Confusing parsing behavior

When I try to concatenate 2 ranges, I accidentally write:

[1 : 2; 6 :9]

and there is an Error:

ArgumentError: number of columns of each array must match (got (1, 2))

while these all works:

[1:2; 6:9]
[1 : 2; 6 : 9]
[1 : 2; 6: 9]
6 :9

(Pay attention to these spaces)

Can anyone explain why is it like that? Is it intended or a bug?

1 Like

In the example you’ve shown, I think :9 is treated as a separate symbol, instead as a part of the unit range. On julia1.6.1, comparing [6 :9] and [1 : 2] gives me:

julia> [6 :9]
1Ă—2 Matrix{Int64}:
 6  9
julia> [1 : 2]
1-element Vector{UnitRange{Int64}}:

Whereas julia is able to correctly parse expressions like 6:9, 6 : 9, 6: 9 into unit ranges.

Since the number of elements differ, you get a dimension mismatch.


Indeed, you can see the documentation about symbol doing:

help?> Symbol
search: Symbol


  The type of object used to represent identifiers in parsed julia code (ASTs). Also often used as a name or label to identify an entity (e.g. as a dictionary key). Symbols can
  be entered using the : quote operator:

  julia> :name

  julia> typeof(:name)

  julia> x = 42

  julia> eval(:x)

  Symbols can also be constructed from strings or other values by calling the constructor Symbol(x...).

  Symbols are immutable and should be compared using ===. The implementation re-uses the same object for all Symbols with the same name, so comparison tends to be efficient (it
  can just compare pointers).

  Unlike strings, Symbols are "atomic" or "scalar" entities that do not support iteration over characters.

But actually, typeof(:9) returns Int64, which is not a symbol.

I thought :9 is interpreted as a symbol and get promoted, then everything make sense.
But actually I found :9 is exactly 9 as Int, why is that?

:9 === 9 # true

A Symbol can’t be written like that because they are primarily for representing code as data (julia code can be represented as data in other julia code), and I assume :9 isn’t valid because variable names can’t start with a number.
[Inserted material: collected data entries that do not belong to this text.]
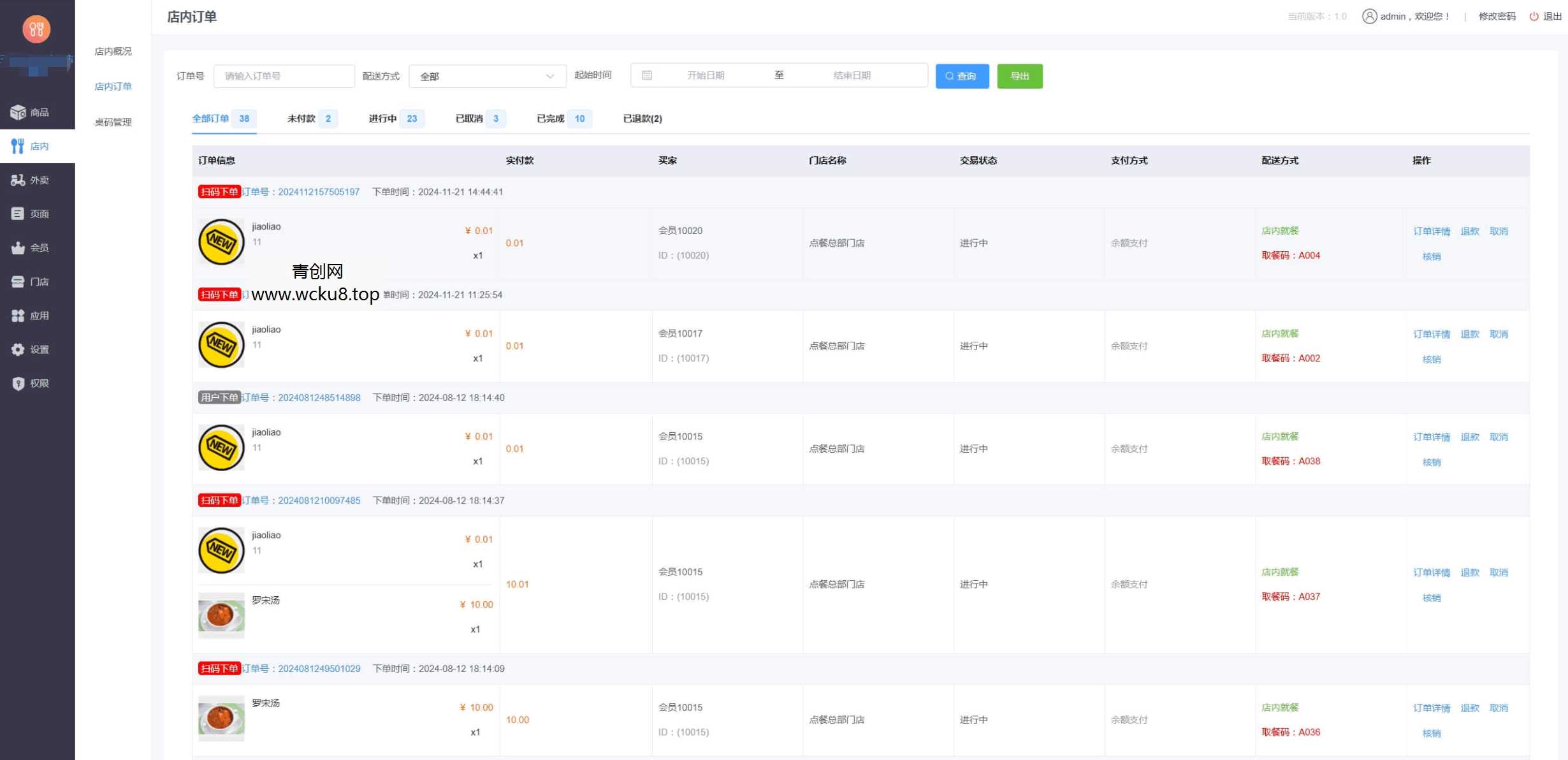Image resolution: width=1568 pixels, height=760 pixels.
Task: Expand the 配送方式 dropdown showing 全部
Action: (x=487, y=77)
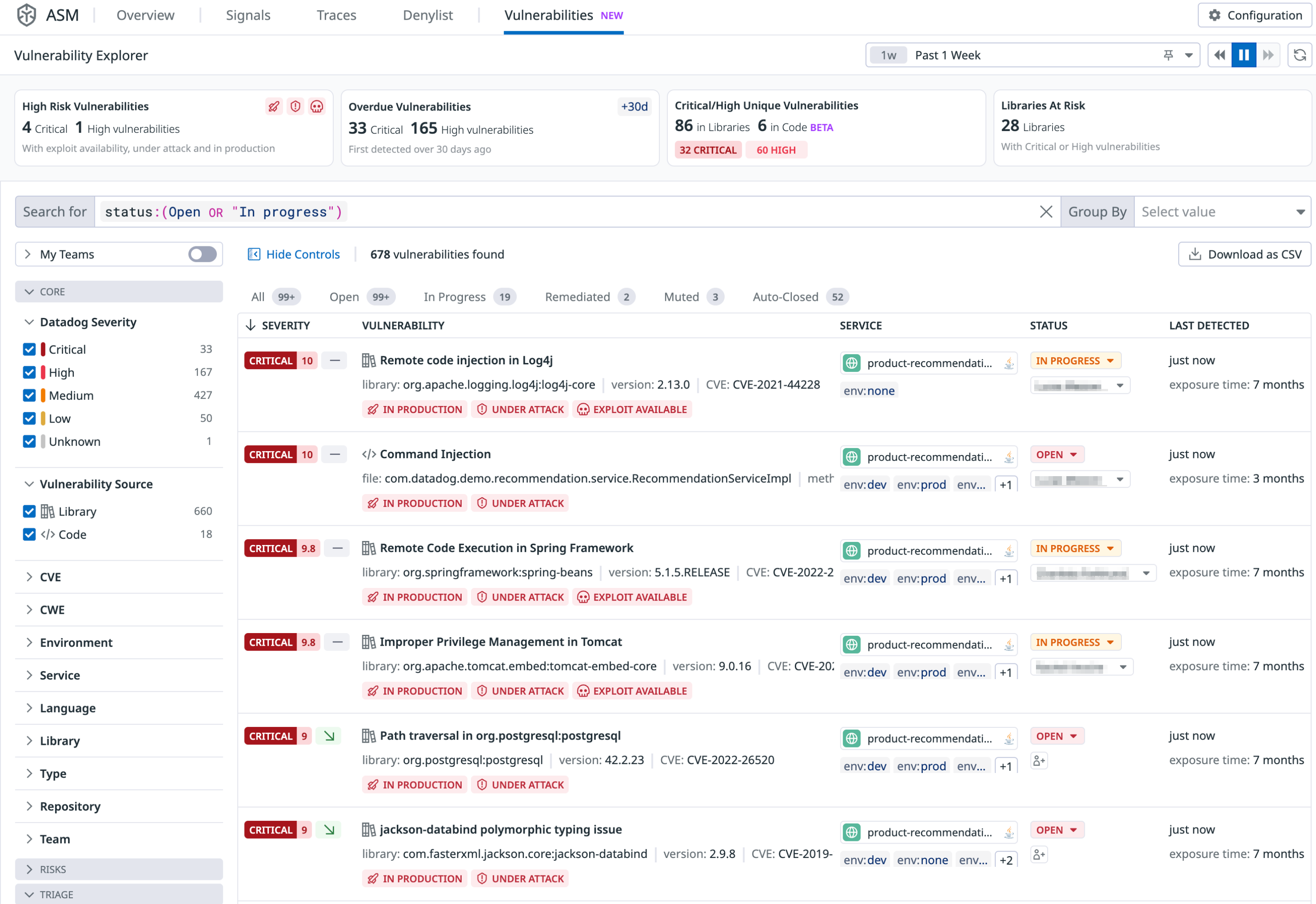This screenshot has width=1316, height=904.
Task: Open Command Injection OPEN status dropdown
Action: click(1057, 454)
I’m not sure why it evaluates as 9!

But this means your array evaluates as:

[1:2; 6 9]

Which does have 1 and 2 columns, explaining your error.

1 Like

The important thing to note is that :() doesn’t create symbols, it quotes its argument (like quote, but not as a block). If you want to create a symbol, use Symbol:

julia> Symbol(2)
julia> :(2) |> typeof

julia> quote 2 end  |> typeof

it doesn’t seem to be quoting here?

I don’t want to create a number Symbol, but it seems that julia is interpreting :9 as 9 unexpectedly. Which is the source of this confusing behavior.
But why? I don’t think symbol could explain that…

: is one of the most overloaded and whitespace-sensitive constructs in Julia. So yes, it’s confusing, but shouldn’t pose much of a problem if you’re careful with your whitespace.


quote x end not only quotes x but also wraps x in a begin ... end block (a block expression).